Transient Optoplasmonic Detection of Single Proteins with Sub-Microsecond Resolution

TL;DR

This paper introduces a novel optoplasmonic technique capable of detecting single proteins in motion with sub-microsecond resolution, surpassing previous methods that required immobilization and had millisecond-scale temporal limits.

Contribution

The authors demonstrate for the first time the direct, label-free detection of single proteins traversing plasmonic near fields with sub-microsecond temporal resolution, without immobilization.

Findings

Achieved sub-microsecond detection of single proteins in motion.

Maintained signal-to-noise ratios above 5 during detection.

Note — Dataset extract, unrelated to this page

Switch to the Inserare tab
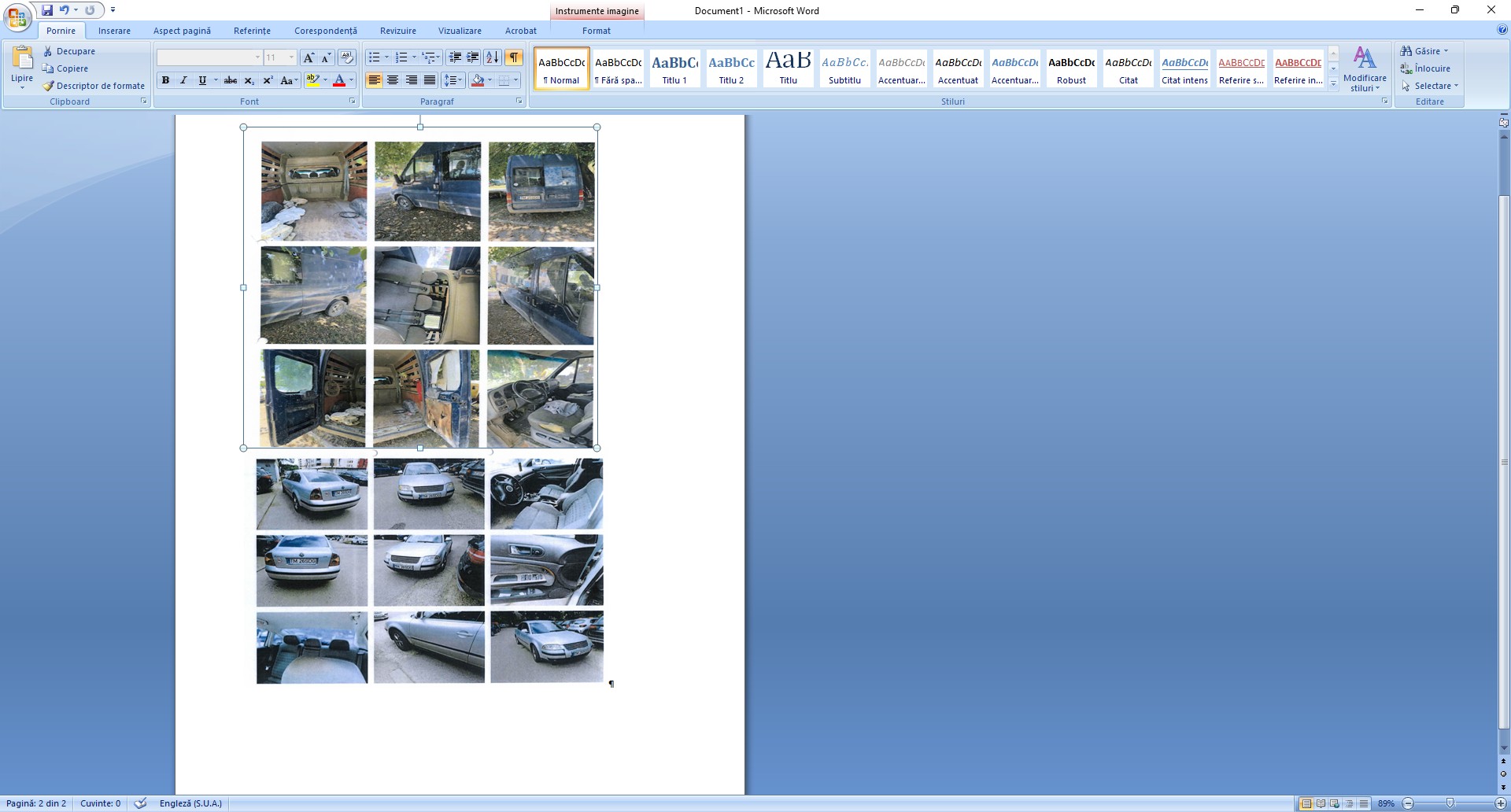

Enabled observation of protein dynamics on previously inaccessible timescales.

Abstract

Optoplasmonic methods capable of single protein detection so far rely on analyte immobilization in order to facilitate detection [1-6]. These detection schemes, even if they facilitate transient single-molecule detection [7,8] via consequent formation and cleavage of chemical bonds, typically exhibit time resolutions on the order of milliseconds. The need for analyte immobilisation is a direct consequence of the minuscule dimensions of plasmonic near fields typically providing sub-attolitre-sized detection volumes which in turn demand sub-microsecond temporal resolution for the direct detection of proteins in motion. Here we show that such temporal resolution can indeed be achieved. We demonstrate the observation of single proteins as small as Hemoglobin (molecular weight: 64 kDa) as they traverse plasmonic near fields of gold nanorods and interact with their surface, all while maintaining signal-to-noise ratios larger than 5 and an unprecedented temporal resolution well below microseconds. This method enables the label-free observation of single-molecule dynamics on previously unaccessible timescales.